Best shingles for pitch 3 roof

I have been requesting quotes for a teardown & reroof job on my pitch 3 roof: most roofers gave me quotes using 30 years architectural shingles. However, one roofer told me that 3 tab shingles are much better for low pitch roofs. Just want to get some advises here: are 3 tabs shingles really better for low pitch roof?

Also, should I use ice & water shield over the entire roof?      Half of the roof don’t have good ventilation (over vaulted ceiling) and I don’t have enough budget to fix the ventilation issue (install soffit vents & baffles)    Will install ice & water shield on poorly ventilated wood cause more issue than good?

[quote=“lite608”]I have been requesting quotes for a teardown & reroof job on my pitch 3 roof: most roofers gave me quotes using 30 years architectural shingles. However, one roofer told me that 3 tab shingles are much better for low pitch roofs. Just want to get some advises here: are 3 tabs shingles really better for low pitch roof?

Also, should I use ice & water shield over the entire roof?      Half of the roof don’t have good ventilation (over vaulted ceiling) and I don’t have enough budget to fix the ventilation issue (install soffit vents & baffles)    Will install ice & water shield on poorly ventilated wood cause more issue than good?[/quote]

Yes 3-tabs are good for a low slope like a 3/12.
A Certainteed XT-30 is a good shingle.

Have them use Ice & water shield & double dipped galvanized nails and it should be fine.

Honestly, I wouldn’t use shingles on a anything lower than a 4/12 if you are in an area that gets snow and ice. Also I am not sold on ice+watershield being used on an entire roof surface for a shingle roof.

Since being on my own I had one call back for leaks, the time I put down I+W on a whole 5 sq section of a 2.5/12 roof then shingled over it. I knew if wasn’t recommended my the manufacturer but I worked for others who did the same in the past and they never had an issue.
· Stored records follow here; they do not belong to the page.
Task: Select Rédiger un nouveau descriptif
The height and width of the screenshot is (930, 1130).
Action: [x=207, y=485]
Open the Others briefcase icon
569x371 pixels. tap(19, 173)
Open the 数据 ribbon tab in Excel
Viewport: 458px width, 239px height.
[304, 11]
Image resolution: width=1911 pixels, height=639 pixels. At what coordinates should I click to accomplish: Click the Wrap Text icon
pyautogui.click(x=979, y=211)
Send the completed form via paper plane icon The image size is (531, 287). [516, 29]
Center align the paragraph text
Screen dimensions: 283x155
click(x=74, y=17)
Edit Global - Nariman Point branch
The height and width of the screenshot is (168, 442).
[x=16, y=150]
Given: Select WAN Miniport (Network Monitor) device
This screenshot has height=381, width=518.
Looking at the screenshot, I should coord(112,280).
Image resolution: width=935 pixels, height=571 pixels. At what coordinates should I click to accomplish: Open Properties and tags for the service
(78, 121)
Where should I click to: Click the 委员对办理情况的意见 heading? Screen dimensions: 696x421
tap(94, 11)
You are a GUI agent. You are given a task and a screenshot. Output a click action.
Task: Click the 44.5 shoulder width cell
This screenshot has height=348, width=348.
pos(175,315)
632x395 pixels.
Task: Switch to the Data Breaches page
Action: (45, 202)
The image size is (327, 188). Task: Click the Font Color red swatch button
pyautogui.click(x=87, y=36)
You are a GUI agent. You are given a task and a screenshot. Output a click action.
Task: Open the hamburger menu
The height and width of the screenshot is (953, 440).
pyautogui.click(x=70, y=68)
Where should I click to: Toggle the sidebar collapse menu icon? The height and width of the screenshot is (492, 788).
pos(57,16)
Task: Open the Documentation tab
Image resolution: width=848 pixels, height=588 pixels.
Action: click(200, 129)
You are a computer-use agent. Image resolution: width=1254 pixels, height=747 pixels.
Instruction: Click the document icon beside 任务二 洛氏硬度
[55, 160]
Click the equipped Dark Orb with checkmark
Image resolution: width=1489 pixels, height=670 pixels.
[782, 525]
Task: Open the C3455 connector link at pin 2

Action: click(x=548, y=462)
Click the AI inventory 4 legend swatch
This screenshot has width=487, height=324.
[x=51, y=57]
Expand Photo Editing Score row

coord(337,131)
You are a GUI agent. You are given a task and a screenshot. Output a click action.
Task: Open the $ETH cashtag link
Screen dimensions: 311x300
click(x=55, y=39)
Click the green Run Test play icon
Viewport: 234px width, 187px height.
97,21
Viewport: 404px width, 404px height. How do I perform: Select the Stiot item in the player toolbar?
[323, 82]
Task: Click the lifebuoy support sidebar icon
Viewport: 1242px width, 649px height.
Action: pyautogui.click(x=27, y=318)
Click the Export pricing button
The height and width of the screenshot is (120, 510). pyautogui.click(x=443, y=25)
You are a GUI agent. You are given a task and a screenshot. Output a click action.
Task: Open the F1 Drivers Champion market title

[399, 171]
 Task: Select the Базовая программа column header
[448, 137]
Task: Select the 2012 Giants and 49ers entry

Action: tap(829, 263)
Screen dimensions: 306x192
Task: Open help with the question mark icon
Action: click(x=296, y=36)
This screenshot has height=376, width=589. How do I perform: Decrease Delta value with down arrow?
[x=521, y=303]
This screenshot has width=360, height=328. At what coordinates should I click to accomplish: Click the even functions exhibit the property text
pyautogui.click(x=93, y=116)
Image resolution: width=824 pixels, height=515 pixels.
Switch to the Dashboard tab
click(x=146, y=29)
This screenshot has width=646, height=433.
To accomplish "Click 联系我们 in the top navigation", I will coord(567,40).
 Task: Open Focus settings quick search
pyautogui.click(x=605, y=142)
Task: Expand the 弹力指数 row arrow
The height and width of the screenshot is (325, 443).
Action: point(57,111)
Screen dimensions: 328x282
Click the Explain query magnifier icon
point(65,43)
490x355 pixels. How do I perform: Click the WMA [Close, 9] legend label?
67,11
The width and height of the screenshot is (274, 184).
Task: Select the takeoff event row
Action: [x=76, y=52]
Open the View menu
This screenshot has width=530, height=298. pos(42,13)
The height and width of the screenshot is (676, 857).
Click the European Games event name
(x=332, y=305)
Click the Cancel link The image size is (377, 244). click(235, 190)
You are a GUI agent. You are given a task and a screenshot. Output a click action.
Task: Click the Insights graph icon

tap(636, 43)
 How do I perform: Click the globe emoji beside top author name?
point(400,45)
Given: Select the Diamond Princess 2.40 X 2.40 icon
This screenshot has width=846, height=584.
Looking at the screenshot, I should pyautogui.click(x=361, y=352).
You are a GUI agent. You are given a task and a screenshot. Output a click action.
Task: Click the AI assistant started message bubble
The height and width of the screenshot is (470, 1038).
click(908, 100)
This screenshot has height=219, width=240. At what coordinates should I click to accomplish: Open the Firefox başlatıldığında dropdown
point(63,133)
So I do it on my job and guess what, it leaked, like every time it rained, multiple places. I tried stop the leaks multiple times, nothing worked. I ended up tearing up the whole 5 sq section (also the time I learned how much of a nightmare it is to tear off shingles installed over I+W :evil: ) and installing mod bit, and it never leaked again.

After that I said I will never install shingles on anything lower than a 4/12 again, and will only roof in a way that I would be confident of their being no leaks even if I did the whole job with out underlay, not to rely on it.

Not to say you are guaranteed to have leaks if you shingle a 3/12 cause I see other do it but there are products far better suited for that pitch than shingles.

The house is in New Jersey and we do get snow & ice during winter.

After some reading I am backing off from the idea of covering the entire deck with ice & water shield. I will request double layers of #15 felt to cover the center areas of the roof.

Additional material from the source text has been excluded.